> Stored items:
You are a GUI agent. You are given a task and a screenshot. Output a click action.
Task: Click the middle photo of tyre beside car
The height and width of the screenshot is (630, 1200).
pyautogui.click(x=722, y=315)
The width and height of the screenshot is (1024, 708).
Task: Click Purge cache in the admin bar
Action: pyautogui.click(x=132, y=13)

> Required action:
Exactly the lines from the one with "Task: Click the" through the end of the entries, both included, should be written out, and no others.

> Worked solution:
Task: Click the middle photo of tyre beside car
The height and width of the screenshot is (630, 1200).
pyautogui.click(x=722, y=315)
The width and height of the screenshot is (1024, 708).
Task: Click Purge cache in the admin bar
Action: pyautogui.click(x=132, y=13)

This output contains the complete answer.